Segment Open

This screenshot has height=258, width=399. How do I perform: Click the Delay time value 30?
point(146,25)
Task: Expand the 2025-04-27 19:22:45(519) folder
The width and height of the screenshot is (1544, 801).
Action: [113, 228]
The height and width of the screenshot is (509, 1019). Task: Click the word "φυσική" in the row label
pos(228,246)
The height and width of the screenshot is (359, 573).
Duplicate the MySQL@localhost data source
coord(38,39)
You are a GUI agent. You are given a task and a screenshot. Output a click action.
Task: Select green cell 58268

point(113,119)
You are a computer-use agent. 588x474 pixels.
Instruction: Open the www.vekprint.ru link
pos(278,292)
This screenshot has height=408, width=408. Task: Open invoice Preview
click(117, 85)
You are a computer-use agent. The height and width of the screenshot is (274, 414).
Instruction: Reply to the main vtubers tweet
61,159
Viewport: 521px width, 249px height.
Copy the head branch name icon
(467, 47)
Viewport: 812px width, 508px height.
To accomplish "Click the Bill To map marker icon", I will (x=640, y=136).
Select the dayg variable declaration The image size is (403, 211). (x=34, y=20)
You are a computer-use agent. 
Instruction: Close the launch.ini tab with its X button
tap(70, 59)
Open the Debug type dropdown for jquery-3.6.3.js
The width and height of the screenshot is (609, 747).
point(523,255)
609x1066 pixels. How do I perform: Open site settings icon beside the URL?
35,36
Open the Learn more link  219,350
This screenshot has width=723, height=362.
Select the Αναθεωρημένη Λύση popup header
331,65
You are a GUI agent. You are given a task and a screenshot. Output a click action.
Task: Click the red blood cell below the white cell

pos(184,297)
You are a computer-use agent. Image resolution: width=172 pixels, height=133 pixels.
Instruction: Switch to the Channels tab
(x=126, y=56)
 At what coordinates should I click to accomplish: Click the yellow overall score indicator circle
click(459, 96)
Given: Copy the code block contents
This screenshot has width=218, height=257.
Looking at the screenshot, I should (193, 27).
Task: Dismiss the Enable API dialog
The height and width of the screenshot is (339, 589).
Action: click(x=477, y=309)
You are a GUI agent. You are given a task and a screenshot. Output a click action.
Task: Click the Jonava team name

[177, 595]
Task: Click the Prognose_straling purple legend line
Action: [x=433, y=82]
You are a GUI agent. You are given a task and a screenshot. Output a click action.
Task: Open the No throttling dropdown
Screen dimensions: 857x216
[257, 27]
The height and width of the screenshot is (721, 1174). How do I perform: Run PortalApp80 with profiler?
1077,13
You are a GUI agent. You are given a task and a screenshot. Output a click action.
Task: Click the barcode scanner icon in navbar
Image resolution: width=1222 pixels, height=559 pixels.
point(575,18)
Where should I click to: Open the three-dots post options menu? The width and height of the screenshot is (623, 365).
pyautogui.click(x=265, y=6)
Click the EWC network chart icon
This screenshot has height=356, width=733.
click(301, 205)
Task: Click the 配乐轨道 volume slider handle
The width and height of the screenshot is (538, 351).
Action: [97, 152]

Segment Closed

▶ What is needed
Using the listing above, reproduce each line without omission.

▶ Solution for this task
This screenshot has height=258, width=399. How do I perform: Click the Delay time value 30?
point(146,25)
Task: Expand the 2025-04-27 19:22:45(519) folder
The width and height of the screenshot is (1544, 801).
Action: [113, 228]
The height and width of the screenshot is (509, 1019). Task: Click the word "φυσική" in the row label
pos(228,246)
The height and width of the screenshot is (359, 573).
Duplicate the MySQL@localhost data source
coord(38,39)
You are a GUI agent. You are given a task and a screenshot. Output a click action.
Task: Select green cell 58268

point(113,119)
You are a computer-use agent. 588x474 pixels.
Instruction: Open the www.vekprint.ru link
pos(278,292)
This screenshot has height=408, width=408. Task: Open invoice Preview
click(117, 85)
You are a computer-use agent. The height and width of the screenshot is (274, 414).
Instruction: Reply to the main vtubers tweet
61,159
Viewport: 521px width, 249px height.
Copy the head branch name icon
(467, 47)
Viewport: 812px width, 508px height.
To accomplish "Click the Bill To map marker icon", I will (x=640, y=136).
Select the dayg variable declaration The image size is (403, 211). (x=34, y=20)
You are a computer-use agent. 
Instruction: Close the launch.ini tab with its X button
tap(70, 59)
Open the Debug type dropdown for jquery-3.6.3.js
The width and height of the screenshot is (609, 747).
point(523,255)
609x1066 pixels. How do I perform: Open site settings icon beside the URL?
35,36
Open the Learn more link  219,350
This screenshot has width=723, height=362.
Select the Αναθεωρημένη Λύση popup header
331,65
You are a GUI agent. You are given a task and a screenshot. Output a click action.
Task: Click the red blood cell below the white cell

pos(184,297)
You are a computer-use agent. Image resolution: width=172 pixels, height=133 pixels.
Instruction: Switch to the Channels tab
(x=126, y=56)
 At what coordinates should I click to accomplish: Click the yellow overall score indicator circle
click(459, 96)
Given: Copy the code block contents
This screenshot has width=218, height=257.
Looking at the screenshot, I should (193, 27).
Task: Dismiss the Enable API dialog
The height and width of the screenshot is (339, 589).
Action: click(x=477, y=309)
You are a GUI agent. You are given a task and a screenshot. Output a click action.
Task: Click the Jonava team name

[177, 595]
Task: Click the Prognose_straling purple legend line
Action: [x=433, y=82]
You are a GUI agent. You are given a task and a screenshot. Output a click action.
Task: Open the No throttling dropdown
Screen dimensions: 857x216
[257, 27]
The height and width of the screenshot is (721, 1174). How do I perform: Run PortalApp80 with profiler?
1077,13
You are a GUI agent. You are given a task and a screenshot. Output a click action.
Task: Click the barcode scanner icon in navbar
Image resolution: width=1222 pixels, height=559 pixels.
point(575,18)
Where should I click to: Open the three-dots post options menu? The width and height of the screenshot is (623, 365).
pyautogui.click(x=265, y=6)
Click the EWC network chart icon
This screenshot has height=356, width=733.
click(301, 205)
Task: Click the 配乐轨道 volume slider handle
The width and height of the screenshot is (538, 351).
Action: [97, 152]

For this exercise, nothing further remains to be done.